START Material for this task
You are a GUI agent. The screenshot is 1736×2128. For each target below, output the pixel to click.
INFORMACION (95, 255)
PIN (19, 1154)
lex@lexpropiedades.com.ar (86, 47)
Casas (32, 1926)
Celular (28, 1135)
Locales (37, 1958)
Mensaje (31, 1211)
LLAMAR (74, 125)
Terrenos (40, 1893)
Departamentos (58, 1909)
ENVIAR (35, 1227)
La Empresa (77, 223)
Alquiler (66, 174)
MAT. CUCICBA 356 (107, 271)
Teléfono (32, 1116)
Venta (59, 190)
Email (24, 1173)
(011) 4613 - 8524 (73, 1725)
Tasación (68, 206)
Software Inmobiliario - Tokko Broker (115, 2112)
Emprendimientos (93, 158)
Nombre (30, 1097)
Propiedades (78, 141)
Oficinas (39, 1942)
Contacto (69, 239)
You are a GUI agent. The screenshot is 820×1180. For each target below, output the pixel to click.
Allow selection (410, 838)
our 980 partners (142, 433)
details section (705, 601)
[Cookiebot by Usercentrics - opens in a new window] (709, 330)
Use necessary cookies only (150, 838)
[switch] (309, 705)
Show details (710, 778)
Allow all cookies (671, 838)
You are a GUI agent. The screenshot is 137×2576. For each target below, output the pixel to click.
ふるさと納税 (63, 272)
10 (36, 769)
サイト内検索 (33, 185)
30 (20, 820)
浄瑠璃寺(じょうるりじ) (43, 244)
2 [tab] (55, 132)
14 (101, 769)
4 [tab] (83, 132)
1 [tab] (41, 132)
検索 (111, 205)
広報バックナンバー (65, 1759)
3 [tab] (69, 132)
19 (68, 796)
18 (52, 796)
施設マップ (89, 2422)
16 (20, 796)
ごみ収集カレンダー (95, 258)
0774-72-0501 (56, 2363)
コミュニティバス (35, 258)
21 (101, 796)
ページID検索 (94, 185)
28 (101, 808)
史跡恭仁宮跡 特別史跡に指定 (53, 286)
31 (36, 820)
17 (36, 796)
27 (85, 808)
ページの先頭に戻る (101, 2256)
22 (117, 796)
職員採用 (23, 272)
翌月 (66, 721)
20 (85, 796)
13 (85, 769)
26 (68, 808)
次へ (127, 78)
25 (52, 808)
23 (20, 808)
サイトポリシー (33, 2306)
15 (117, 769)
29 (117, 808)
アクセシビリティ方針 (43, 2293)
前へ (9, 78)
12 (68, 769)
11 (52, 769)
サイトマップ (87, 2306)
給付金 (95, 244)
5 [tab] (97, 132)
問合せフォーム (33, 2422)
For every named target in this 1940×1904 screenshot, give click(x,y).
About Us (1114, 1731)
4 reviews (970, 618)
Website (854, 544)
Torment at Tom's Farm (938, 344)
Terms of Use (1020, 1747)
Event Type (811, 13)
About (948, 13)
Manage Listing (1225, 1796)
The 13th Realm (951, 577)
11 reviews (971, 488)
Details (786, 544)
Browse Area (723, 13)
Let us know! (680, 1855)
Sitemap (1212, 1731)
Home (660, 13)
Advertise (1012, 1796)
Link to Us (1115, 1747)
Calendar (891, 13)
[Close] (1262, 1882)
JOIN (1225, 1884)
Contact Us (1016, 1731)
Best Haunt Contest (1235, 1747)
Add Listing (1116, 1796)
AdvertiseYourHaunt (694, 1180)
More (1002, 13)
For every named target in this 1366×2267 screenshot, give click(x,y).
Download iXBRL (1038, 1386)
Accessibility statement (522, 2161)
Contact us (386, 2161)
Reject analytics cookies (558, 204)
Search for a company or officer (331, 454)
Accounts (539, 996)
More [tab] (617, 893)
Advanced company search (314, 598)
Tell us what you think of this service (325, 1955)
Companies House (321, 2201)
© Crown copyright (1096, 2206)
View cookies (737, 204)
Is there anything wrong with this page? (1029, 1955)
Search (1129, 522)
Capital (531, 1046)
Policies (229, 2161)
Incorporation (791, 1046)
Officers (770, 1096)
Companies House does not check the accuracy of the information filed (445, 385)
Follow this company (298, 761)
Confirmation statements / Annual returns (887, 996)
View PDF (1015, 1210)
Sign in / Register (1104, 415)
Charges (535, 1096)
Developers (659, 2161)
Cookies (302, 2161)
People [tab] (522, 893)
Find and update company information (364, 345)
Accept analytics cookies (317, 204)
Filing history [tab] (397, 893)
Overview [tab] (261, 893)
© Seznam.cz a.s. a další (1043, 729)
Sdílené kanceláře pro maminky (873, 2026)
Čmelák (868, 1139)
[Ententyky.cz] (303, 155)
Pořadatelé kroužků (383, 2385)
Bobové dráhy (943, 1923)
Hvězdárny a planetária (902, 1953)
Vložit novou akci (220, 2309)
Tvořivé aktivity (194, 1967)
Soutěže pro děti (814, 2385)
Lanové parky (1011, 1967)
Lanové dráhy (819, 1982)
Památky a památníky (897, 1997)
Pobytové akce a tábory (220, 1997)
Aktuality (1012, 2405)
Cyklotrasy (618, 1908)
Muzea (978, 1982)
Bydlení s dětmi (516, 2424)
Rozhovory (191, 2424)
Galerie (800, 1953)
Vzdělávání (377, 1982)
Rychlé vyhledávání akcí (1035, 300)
END Material for this task
**Your goal:** Please give back exactly the lines of this listing beginning at the line with "0774-72-0501 (56, 2363)" and ending with the line with "Details (786, 544)", both included, and nothing else.

**Completed exercise:**
0774-72-0501 (56, 2363)
コミュニティバス (35, 258)
21 (101, 796)
ページID検索 (94, 185)
28 (101, 808)
史跡恭仁宮跡 特別史跡に指定 (53, 286)
31 (36, 820)
17 (36, 796)
27 (85, 808)
ページの先頭に戻る (101, 2256)
22 (117, 796)
職員採用 (23, 272)
翌月 (66, 721)
20 (85, 796)
13 (85, 769)
26 (68, 808)
次へ (127, 78)
25 (52, 808)
23 (20, 808)
サイトポリシー (33, 2306)
15 (117, 769)
29 (117, 808)
アクセシビリティ方針 (43, 2293)
前へ (9, 78)
12 (68, 769)
11 (52, 769)
サイトマップ (87, 2306)
給付金 (95, 244)
5 [tab] (97, 132)
問合せフォーム (33, 2422)
For every named target in this 1940×1904 screenshot, give click(x,y).
About Us (1114, 1731)
4 reviews (970, 618)
Website (854, 544)
Torment at Tom's Farm (938, 344)
Terms of Use (1020, 1747)
Event Type (811, 13)
About (948, 13)
Manage Listing (1225, 1796)
The 13th Realm (951, 577)
11 reviews (971, 488)
Details (786, 544)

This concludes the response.